# PT Player DA



## pitchcrazy (Sep 18, 2019)

what are the rules for PT DA players?  Can you play HS or on your other club teams?


----------



## lbgrob (Sep 18, 2019)

Yes, from what I have seen, pt players play on their other club team and will be given PT status to play on the DA team.  They usually practice with their normal team and could also practice with the DA team.  They also can play High School unlike full time DA players.


----------



## pitchcrazy (Sep 18, 2019)

lbgrob said:


> Yes, from what I have seen, pt players play on their other club team and will be given PT status to play on the DA team.  They usually practice with their normal team and could also practice with the DA team.  They also can play High School unlike full time DA players.


thank you


----------



## Dargle (Sep 18, 2019)

The interesting thing about the PT status is that it seems to be a penalty for the honest DA.  If a player is designated as PT, it's easy for USSDA to monitor that they don't play more than the max number of DA games while still playing club games.  If, by contrast, a player is listed as FT, no one in DA is really checking up to make sure the player isn't playing club games too when they don't conflict with the DA games.  There are definitely FT players who are double dipping, seemingly without consequence.  It's often why some top-level club teams have anomalous results week-to-week.  It depends upon whether their DA players are playing with them that game.  Whether the DA club's leadership and coaches know about the extra play is not clear, but it's not exactly a well-kept secret among the kids or parents.


----------



## pitchcrazy (Sep 18, 2019)

Dargle said:


> The interesting thing about the PT status is that it seems to be a penalty for the honest DA.  If a player is designated as PT, it's easy for USSDA to monitor that they don't play more than the max number of DA games while still playing club games.  If, by contrast, a player is listed as FT, no one in DA is really checking up to make sure the player isn't playing club games too when they don't conflict with the DA games.  There are definitely FT players who are double dipping, seemingly without consequence.  It's often why some top-level club teams have anomalous results week-to-week.  It depends upon whether their DA players are playing with them that game.  Whether the DA club's leadership and coaches know about the extra play is not clear, but it's not exactly a well-kept secret among the kids or parents.
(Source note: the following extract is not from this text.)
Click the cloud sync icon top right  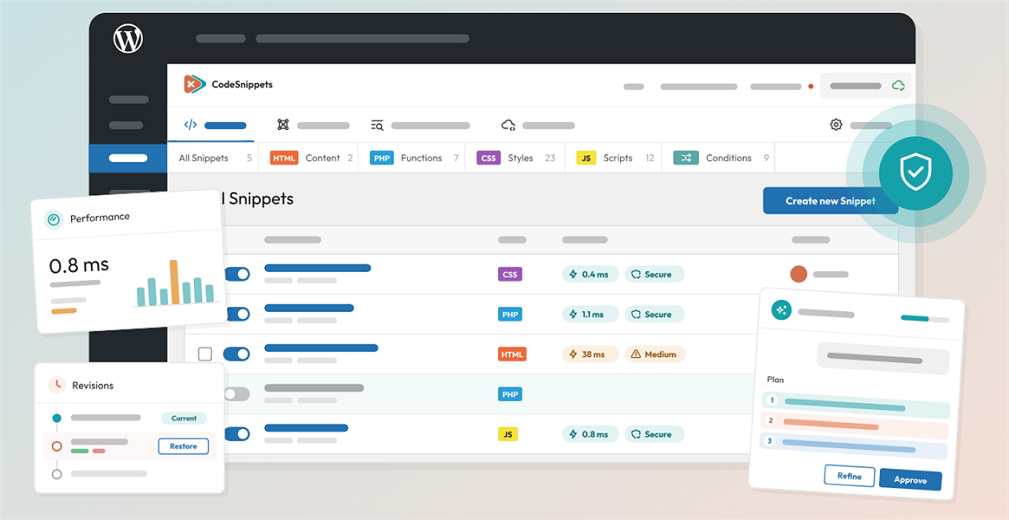coord(898,86)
I definitely see this.  Thanks for the info.  It's a sucks for teams that play by the rules!


----------



## timbuck (Sep 18, 2019)

Are PT players coming from the DPL league?


----------



## RedDevilDad (Sep 18, 2019)

pitchcrazy said:


> what are the rules for PT DA players?  Can you play HS or on your other club teams?





			
				 "US Soccer" said:
			
		

> D. Part-Time Players
> 
> Clubs may add up to an average of 10 Part-Time (PT) Players, averaged across all club’s age groups (U-13 through U-18/19), which will count against roster totals, according to the Part Time Player Policy. The 2019- 2020 policy is available at http://www.ussoccerda.com/administrative_resources.
> 
> ...


From Rules and Regulations: http://www.ussoccerda.com/doclib/2019-20 DEVELOPMENT ACADEMY RULES AND REGULATIONS.pdf



timbuck said:


> Are PT players coming from the DPL league?


I'm seeing a lot of clubs are putting PT players on NPL teams... DA games are 99% Saturdays and NPL games are Sundays so it works...  Once the player hits 12, they are done but the NPL season will be done long before that.


----------



## focomoso (Sep 18, 2019)

timbuck said:


> Are PT players coming from the DPL league?
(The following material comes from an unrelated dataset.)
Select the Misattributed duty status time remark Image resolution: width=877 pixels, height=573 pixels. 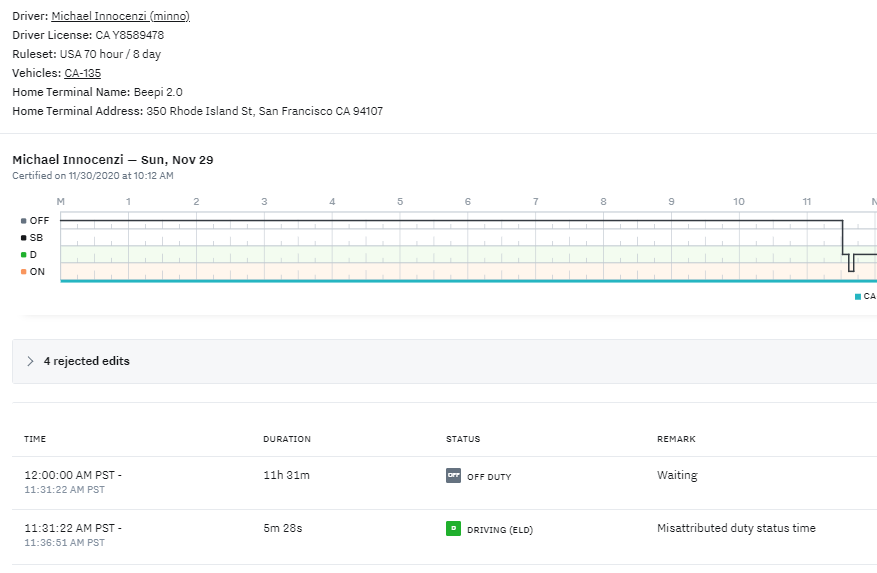736,528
Not necessarily. They can come from any team and some larger clubs use the PT system to allow kids who play for affiliates and don't live near the DA's location to get some top level playing time.


----------



## RedDevilDad (Sep 18, 2019)

focomoso said:


> Not necessarily. They can come from any team and some larger clubs use the PT system to allow kids who play for affiliates and don't live near the DA's location to get some top level playing time.
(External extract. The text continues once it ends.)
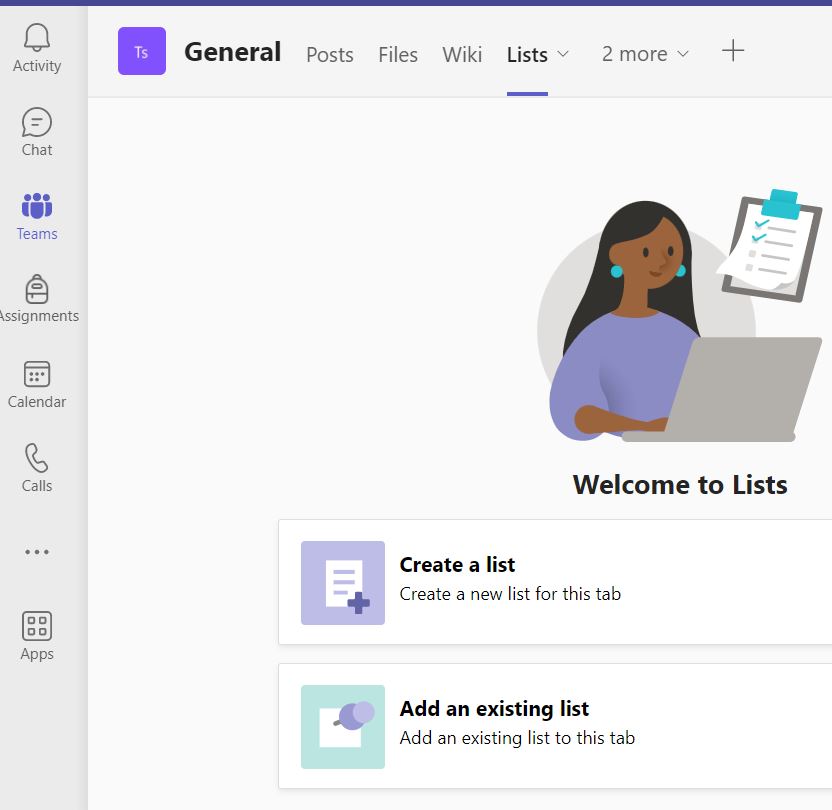Switch to the Posts tab
This screenshot has height=810, width=832.
[x=330, y=54]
Must be an affiliate club. Surf can’t register a Celtic player.  For example.
But Pats Redlands can be a PT player for Pats DA


----------



## pitchcrazy (Sep 19, 2019)

pitchcrazy said:


> I definitely see this.  Thanks for the info.  It's a sucks for teams that play by the rules!


no


----------



## RedDevilDad (Sep 19, 2019)

pitchcrazy said:


> no


Good talk. lol. 
Hahaha...


----------



## pitchcrazy (Sep 19, 2019)

RedDevilDad said:


> Good talk. lol.
> Hahaha...


sorry, i responded to the wrong person.  thanks for the rules link, that was very helpful.


----------



## pitchcrazy (Sep 19, 2019)

timbuck said:


> Are PT players coming from the DPL league?


no


----------



## RedDevilDad (Sep 19, 2019)

pitchcrazy said:


> sorry, i responded to the wrong person.  thanks for the rules link, that was very helpful.


All good, I was just messing.


----------